A mere forty-eight hours after the ousting of Ferrari president, Luca di Montezemolo, I can’t help but feel like a coup has just occurred—that Fiat has officially taken over Ferrari.
Reading press reports and commentary from new president, Sergio Marichonne, about his ambitions for the marque as well as gleaning over the looming Fiat Chrysler Automobiles (FCA) flotation in October—a $55 billion initiative—one can put a finer point to the events of this week that have brought a 23-year reign to an end.
Marchionne has been credited with turning around Chrysler when he was appointed CEO and he also has been credited with the same performance for Fiat. Clearly he has an eye for positioning companies for success and Ferrari must have seemed the lone wolf of legacy compared to his radical and somewhat revolutionary idea of what a new car juggernaut should be.
In order to keep up with Mercedes, VW, Renault and the majors from Japan, Marchionne sees Ferrari’s scarce=valuable model as antiquated and lacking the opportunity to extract the maximum from all potential sales.

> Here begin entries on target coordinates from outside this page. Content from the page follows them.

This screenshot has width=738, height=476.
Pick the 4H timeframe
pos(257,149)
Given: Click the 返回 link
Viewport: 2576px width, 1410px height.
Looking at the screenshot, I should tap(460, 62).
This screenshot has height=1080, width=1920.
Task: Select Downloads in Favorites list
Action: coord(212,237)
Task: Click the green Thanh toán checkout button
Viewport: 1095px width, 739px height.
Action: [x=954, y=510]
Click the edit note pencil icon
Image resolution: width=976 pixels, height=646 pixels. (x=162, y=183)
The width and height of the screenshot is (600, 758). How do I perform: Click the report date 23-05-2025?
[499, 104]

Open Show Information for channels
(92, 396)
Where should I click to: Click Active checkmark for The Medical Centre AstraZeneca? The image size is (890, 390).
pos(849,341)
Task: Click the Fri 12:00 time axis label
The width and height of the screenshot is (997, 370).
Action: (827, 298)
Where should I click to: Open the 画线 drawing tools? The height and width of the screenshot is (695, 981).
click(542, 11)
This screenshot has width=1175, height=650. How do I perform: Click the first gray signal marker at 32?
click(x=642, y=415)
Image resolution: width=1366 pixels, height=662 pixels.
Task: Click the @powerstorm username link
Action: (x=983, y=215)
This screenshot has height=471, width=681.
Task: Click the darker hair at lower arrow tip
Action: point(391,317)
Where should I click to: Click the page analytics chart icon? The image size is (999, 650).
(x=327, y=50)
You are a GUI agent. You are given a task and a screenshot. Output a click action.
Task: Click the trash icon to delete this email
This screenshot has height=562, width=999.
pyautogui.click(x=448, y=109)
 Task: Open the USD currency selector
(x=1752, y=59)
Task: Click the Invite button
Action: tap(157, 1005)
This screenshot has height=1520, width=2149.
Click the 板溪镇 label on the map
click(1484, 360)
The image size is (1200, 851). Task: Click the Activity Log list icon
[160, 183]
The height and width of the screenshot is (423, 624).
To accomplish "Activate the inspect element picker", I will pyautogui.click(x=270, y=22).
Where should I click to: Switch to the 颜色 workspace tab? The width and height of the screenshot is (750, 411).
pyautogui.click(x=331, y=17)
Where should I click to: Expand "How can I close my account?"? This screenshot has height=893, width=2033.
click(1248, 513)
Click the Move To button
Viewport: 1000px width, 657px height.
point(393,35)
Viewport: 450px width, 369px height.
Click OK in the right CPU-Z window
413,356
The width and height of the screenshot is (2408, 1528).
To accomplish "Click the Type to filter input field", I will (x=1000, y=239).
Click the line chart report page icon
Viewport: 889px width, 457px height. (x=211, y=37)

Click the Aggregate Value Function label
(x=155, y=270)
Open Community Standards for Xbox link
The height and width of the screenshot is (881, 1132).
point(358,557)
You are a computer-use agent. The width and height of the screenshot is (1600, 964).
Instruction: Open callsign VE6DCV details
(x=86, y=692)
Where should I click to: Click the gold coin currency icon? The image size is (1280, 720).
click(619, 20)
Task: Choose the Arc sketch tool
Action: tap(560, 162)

In raw numbers, Luca was looking for 7,000 cars per year while Marchionne felt that 10,000 was very achievable. There is little doubt that Di Montezemolo wanted Maranello to remain Ferrari and not got swept up in the Fiat conglomerate like VW’s Lamborghini did. Marchionne, no doubt, felt differently.
Intriguingly, Marchionne pays homage to Ferrari as a brand and recognizes the importance to Fiat telling the press:
“People should not underestimate the importance of Ferrari for the group,” said Marchionne. “Structurally, in terms who we are as carmaker, they have and will continue to define us.”
Marchionne recognizes the power of Ferrari’s brand, product and loyalty and he has Luca di Montezemolo to thank for that but he doesn’t see Ferrari as being the lynch pin for the new FCA entity over the long term when asked if he would sell shares in the Maranello brand:
“Do I think they are essential to the configuration of FCA forever? The answer is no,” Marchionne said today. “But they represent the best of what a carmaker can be.”
Marchionne seems intent on taking the fight to FCA’s rivals with cross-pollination, shared resources and platforms. Getting Alfa Romeo and Maseratti back on form by using Ferrari’s brand equity is appealing to the Italian-Canadian CEO.
It’s all measuring up to a format that Marchionne must surely have felt Luca di Montezemolo was missing. Luca’s criticism of the new engine format—a turbo V6—was antithetical to why Mercedes, Renault and now Honda say they are more interested than ever in formula 1. Ferrari could become a proving ground for what seems to be the future of internal combustion engines—the turbo.
The F1 presence in the Middle East and Asian market where luxury sports cars and SUV’s are all the rage also appeals to Marchionne and could see a Ferrari SUV to rival the Porsche Cayenne. If not Ferrari, then Ferrari tech in a Maserati or even a super Jeep Grand Cherokee…with a turbo of course.
In the end, Marcionne is on a mission to build an empire and raise profits by 18% for FCA and Sergio’s vision for Ferrari’s role in the plan was clearly not shared by Di Montezemolo who wanted to remain at arms length from the Fiat juggernaut.
While technically not a coup d’état, it could be called a forceful takeover of an asset that remained elusive. Perhaps Marchionne felt that Fiat had given Ferrari too much deference and it was time to tow the company line.
Look for Ferrari to fix their ailing V6 turbo, it’s production escalate and it’s brand and virility to be leeched by Chrysler and Fiat in what is hoped to be a viable competitor to the VW empire. Who knows, maybe Marchionne might even see the wisdom of a Le Mans LMP1 challenger?